Rescue Pilot: Cheating the Sea
Jerry Grayson is an ordinary man who chose an extraordinary career. At age 17 he became the youngest helicopter pilot to ever serve in the Royal Navy. By age 25 he was the most decorated peacetime naval pilot in history. For the Navy's Search and Rescue pilots, getting to work is both an adventure and an ordeal. Whether rescuing a wounded fighter pilot who has ditched in the sea, saving desperate survivors from a sinking ship, or picking up a grievously ill crewman from the deck of a nuclear-armed submarine that is playing a cat-and-mouse game with the Soviet navy, Jerry Grayson has lived a life of unparalleled excitement and adventure. His finest hour came during the infamous Fastnet Yacht Race of 1979 in which 25 yachts were lost.

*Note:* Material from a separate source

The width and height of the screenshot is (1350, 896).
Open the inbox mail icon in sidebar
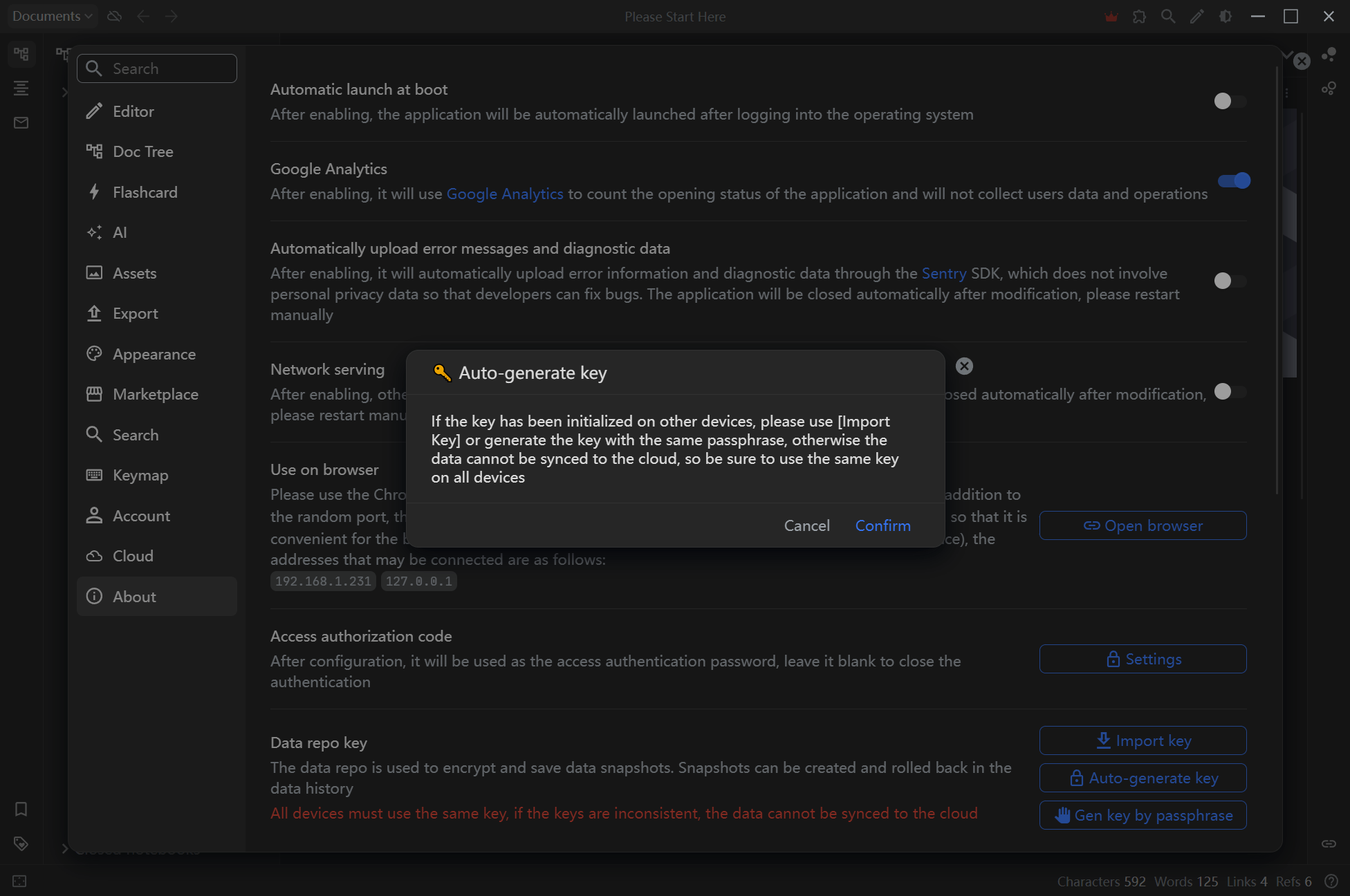click(x=21, y=122)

When a catastrophic storm enveloped the competitors he and his crew pushed their Wessex helicopter to its absolute limits and put their own lives at risk, flying into hurricane-force winds to winch shipwrecked sailors from heaving tempestuous seas. An investiture at Buckingham Palace with Her Majesty the Queen was the result. Being a Rescue Pilot is a fast-paced career because there is no choice. Lives are at stake and pilots must move and think fast. Jerry Grayson's inside view of this heroic service is as inspirational as it is celebratory. Excitingly told, frequently funny but also very poignant, Jerry's story is not an account of just one man's deeds, it is a salute to all the men and women he worked with who were able to turn tragedies into triumphs. Includes a Foreword by HRH The Duke of York, Prince Andrew, Commodore-in-Chief of the Fleet Air Arm.

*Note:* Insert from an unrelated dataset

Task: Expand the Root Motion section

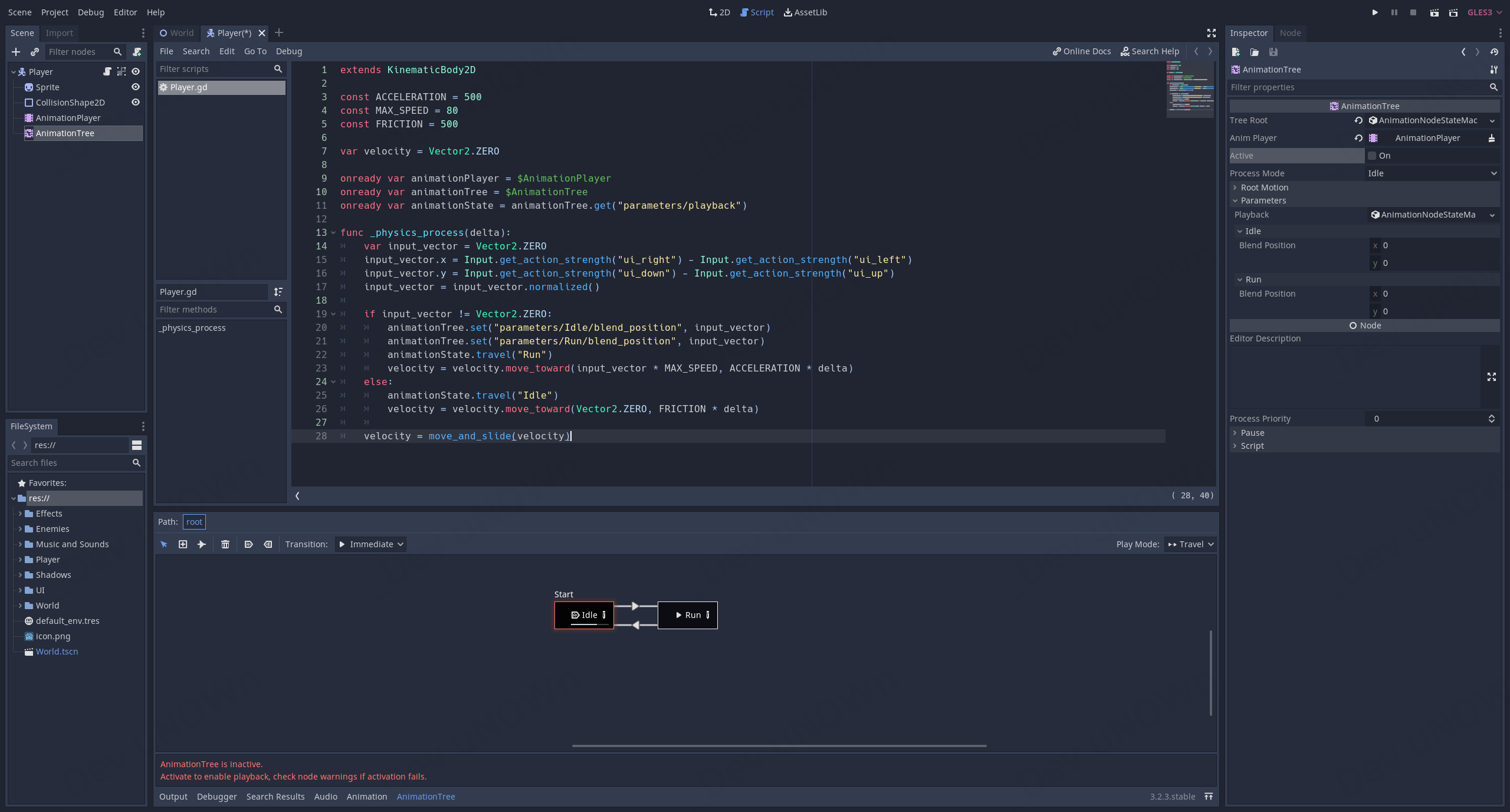Action: 1263,188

Whether saving desperate survivors from a sinking ship or flying into the teeth of storms to search for drowning sailors, the work of a search and rescue pilot is vital, dangerous, thrilling and also on the edge. Jerry Grayson is the most decorated search and rescue pilot in history. This is his story.
Jerry Grayson served in the Royal Navy's Fleet Air Arm for 8 years, in the course of which he was presented with the Air Force Cross by the Queen for outstanding gallantry in search and rescue. Since leaving the Navy he has become one of the film industry's leading helicopter pilots, designing and shooting aerial action sequences for James Bond films as well as hundreds of commercials and footage for documentaries. He now lives in Australia.